Even though we had three years of shore duty I never really did stop expecting my husband to walk through the door and tell me, “Honey… We’re leaving and soon.” I figured there were IAs (Individual Augmentee) assignments that he could get voluntold for and I never have really trusted any sort of ‘down time’ that we’ve been given.
Our three years though, proved to be that and thank God. We had time to regain the footing of our marriage after the high tempo of the first few years with deployments and dets and a few other crazy humdingers. We fell apart a little bit there at the beginning and then came together with a stronger seam.
Thank God he was here for all the ups and downs that have happened in the last three years, the litany of which I’m sure people are tired of reading about.
He checked into his new sea command about a week ago and we tried not to think about it. We tried to leave “Deployment” as just a shodowy spectre haunting us but still months away. We had a tentative schedule of ‘away’ times and we tried to wrap our heads around it grateful for the time that we were still going to have. He started the process of adjusting to his new job and finding his legs in a new squadron and I tried to remember what it looked like to hold loosely to all plans and ideas of how things could go, and at the same time hold tight for the ride. .

Actions to take:
1. In the post about shore duty, how long ago did the husband check into his new sea command?
2. Write a continuation of the post about shore duty, picking up after its final sentence.
The data that comes after this is separate material, unrelated to the post on shore duty.

Rows:
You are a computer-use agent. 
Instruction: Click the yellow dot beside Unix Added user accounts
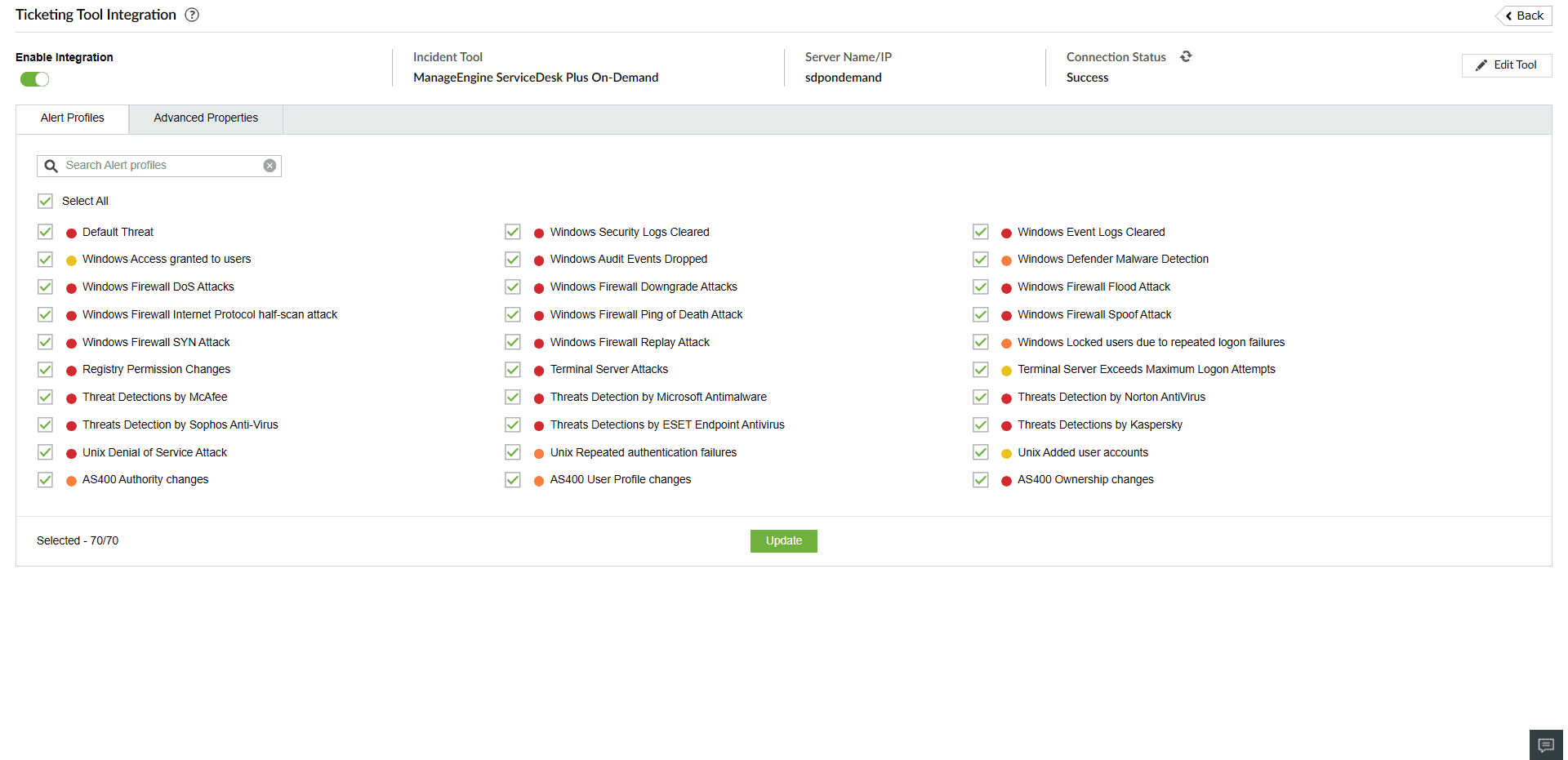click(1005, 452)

--

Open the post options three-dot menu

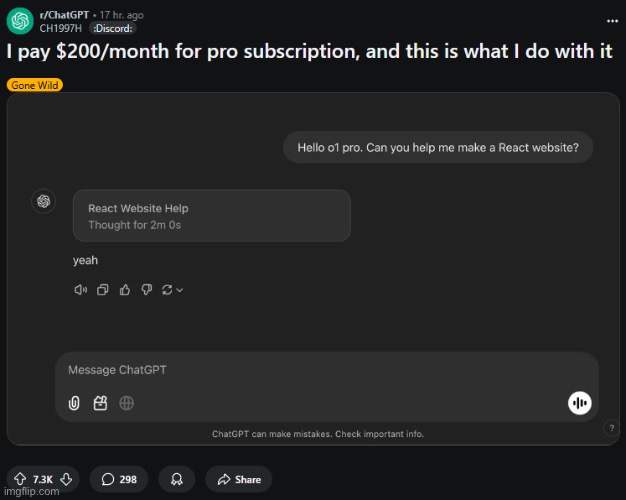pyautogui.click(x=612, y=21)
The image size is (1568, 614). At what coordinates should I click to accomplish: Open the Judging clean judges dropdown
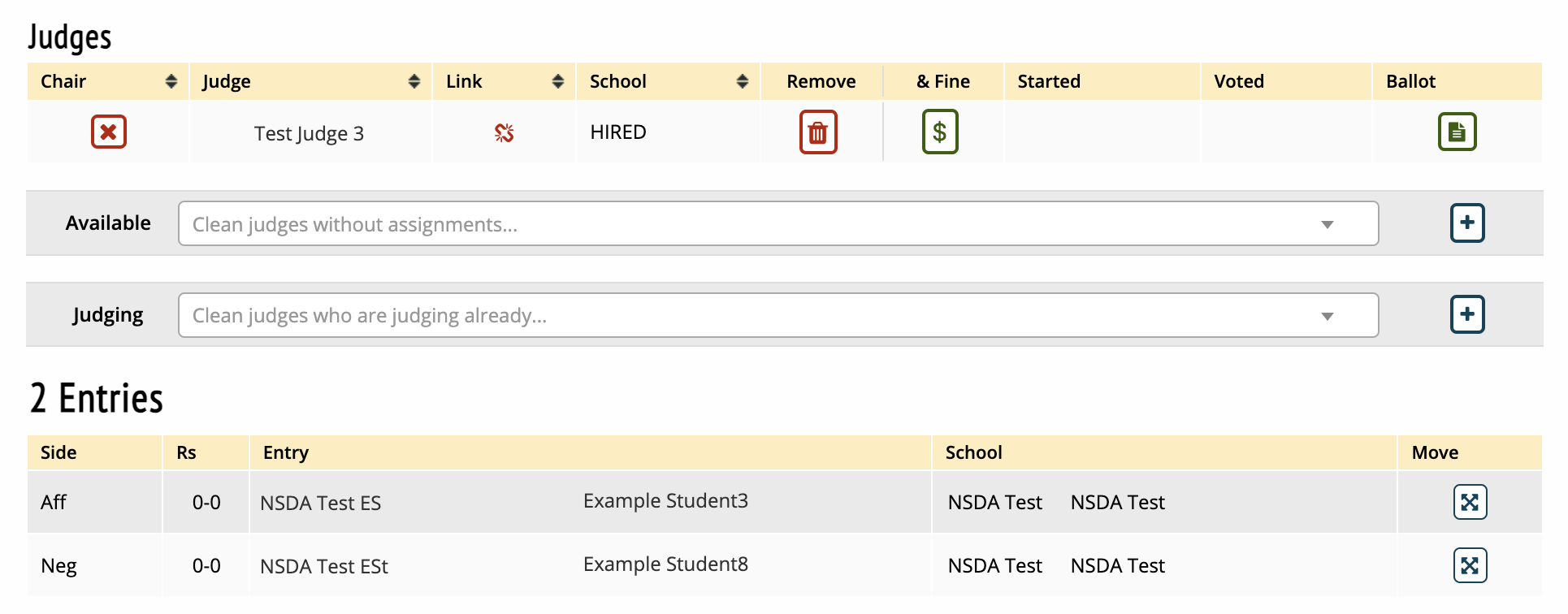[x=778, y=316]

Answers in order:
1. About a week ago.

2.
Still when he came striding in yesterday with a quirky but steely grin and an air of determination I wasn’t ready to hear, “They’re transferring me to another squadron and we leave for deployment a year sooner than we were expecting–we leave soon.” In a blink I’d calculated the holidays and birthdays he’d miss and the milestones of all three of the girls. In a flash I saw the lonely, empty nights when the girls would be in a bed and the missing of him would seep out of the storage space in my bones and into the conscious light of my soul and heart.
And yet–and this is the thing that makes me think that I may still have the steely mettle of a Navy wife still lurking in my constitution even after three years of shore duty–and yet, I didn’t cry. I didn’t get mad. I wasn’t even terribly surprised. I just looked at this man with whom I’ve been on this crazy roller coaster ride for the last 8 years and laughed. I threw my head back and laughed.
He was a little bewildered to say the least.
Of course he’s going to a squadron that we didn’t even have on our radar just a week and a half after checking into the one we’d anticipated. Of course he’s leaving in a few weeks.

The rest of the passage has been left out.